Heer: Junge Menschen müssen Schule erleben als verlässlichen Ort, an dem sie gestärkt, gefördert und geschützt werden. Damit Fachkräfte an Schulen das auch ernsthaft sicherstellen können, muss man sich auf ein Miteinander einigen, das von einer gemein­samen Haltung getragen wird. Das ist nicht immer leicht, aber das darf nicht davon abhalten. Da Wissen immer die Grundlage ist, gehören auch Fortbildungen zwingend dazu. All diese Dinge wie Prävention, Beteiligung von Schülerinnen und Schülern, Haltungs­arbeit und Fort­bildungen sind Bausteine des Schutz­konzeptes gegen (sexualisierte) Gewalt, welches verlässliche Strukturen verankert.

Noch nicht alle Schulen in Deutschland haben ein solches Konzept. Was sind die größten Herausforderungen?

Heer: Die Arbeitsbelastung ist sehr hoch. Was viele Lehrkräfte so formulieren: „Was soll ich denn noch alles machen? Ich bin nicht in der Sozialarbeit tätig, ich will unter­richten, komme dazu aber kaum noch.“ Dahinter stecken oftmals Frust und Unsicherheit. Beide Gefühle sind schlechte Ratgeber, wenn es darum geht, im Falle einer Kindeswohl­gefährdung handlungs­fähig zu sein. Ein Schutzkonzept kann langfristig entlasten.

Welchen ersten Schritt kann jede Schule direkt machen, hin zu einer Konzeptentwicklung?

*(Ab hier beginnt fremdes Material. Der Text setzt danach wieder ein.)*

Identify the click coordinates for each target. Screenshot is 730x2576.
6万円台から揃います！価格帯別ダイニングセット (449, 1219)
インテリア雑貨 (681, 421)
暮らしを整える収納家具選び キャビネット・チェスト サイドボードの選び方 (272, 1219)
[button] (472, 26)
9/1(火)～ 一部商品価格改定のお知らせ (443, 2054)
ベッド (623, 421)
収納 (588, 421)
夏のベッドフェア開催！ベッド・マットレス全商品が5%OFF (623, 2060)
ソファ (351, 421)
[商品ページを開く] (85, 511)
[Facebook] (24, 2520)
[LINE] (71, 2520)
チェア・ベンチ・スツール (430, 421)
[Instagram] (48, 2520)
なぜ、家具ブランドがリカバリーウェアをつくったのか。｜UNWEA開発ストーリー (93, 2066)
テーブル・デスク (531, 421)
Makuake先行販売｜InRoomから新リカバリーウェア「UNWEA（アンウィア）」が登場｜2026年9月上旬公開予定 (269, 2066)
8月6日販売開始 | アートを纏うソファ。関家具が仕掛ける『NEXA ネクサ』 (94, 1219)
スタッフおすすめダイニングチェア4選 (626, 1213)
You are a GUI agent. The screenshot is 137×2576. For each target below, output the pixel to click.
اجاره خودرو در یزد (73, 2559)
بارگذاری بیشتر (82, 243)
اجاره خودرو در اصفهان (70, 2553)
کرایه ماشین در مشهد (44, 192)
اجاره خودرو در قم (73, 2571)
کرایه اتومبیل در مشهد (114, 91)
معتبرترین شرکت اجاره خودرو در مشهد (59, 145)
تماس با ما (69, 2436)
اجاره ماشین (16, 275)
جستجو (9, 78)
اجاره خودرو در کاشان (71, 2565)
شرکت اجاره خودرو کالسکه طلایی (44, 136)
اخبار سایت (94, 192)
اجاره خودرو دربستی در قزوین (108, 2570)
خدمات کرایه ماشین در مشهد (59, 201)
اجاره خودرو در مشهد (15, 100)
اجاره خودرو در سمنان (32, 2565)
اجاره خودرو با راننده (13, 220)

Heer: Ein Anfang könnte etwa die kostenfreie Online-Fortbildung „Was ist los mit Jaron?“ für Lehrkräfte sein, die in Form eines interaktiven Computerspiels Zahlen und Fakten zu sexualisierter Gewalt, Täter­dynamiken und Handlungs­strategien im Verdachtsfall vermittelt. Da die Arbeit am Schutzkonzept nicht in jedem Schritt vom Gesamtkollegium geleistet wird, gilt es, eine Steuer­gruppe zu gründen. Diese Gruppe initiiert die jeweils nächsten Schritte im Prozess der Entwicklung und behält im Blick, wie und wann das Gesamtteam, Schülerinnen und Schüler sowie Eltern einbezogen werden. Schließlich muss das Schutz­konzept von der gesamten Schul­gemeinschaft getragen und gelebt werden.

Ein Schutzkonzept zu erarbeiten ist für Schulen ein essenzieller Baustein für mehr Sicherheit – ein Rettungsreifen, wie hier auf dem Bild dargestellt.
Verschiedene Instrumente kommen in den Gesprächen zum Einsatz, um den Kindern zu ermöglichen, ihre Gefühlswelt auszudrücken.

Als Mitglied eines kommunalen Arbeitskreises in Mülheim an der Ruhr entwickelten Sie mit Akteurinnen und Akteuren aus dem Schulumfeld pädagogische Fach­tage zu sexualisierter Gewalt und Schutzkonzepten. Worum ging es da?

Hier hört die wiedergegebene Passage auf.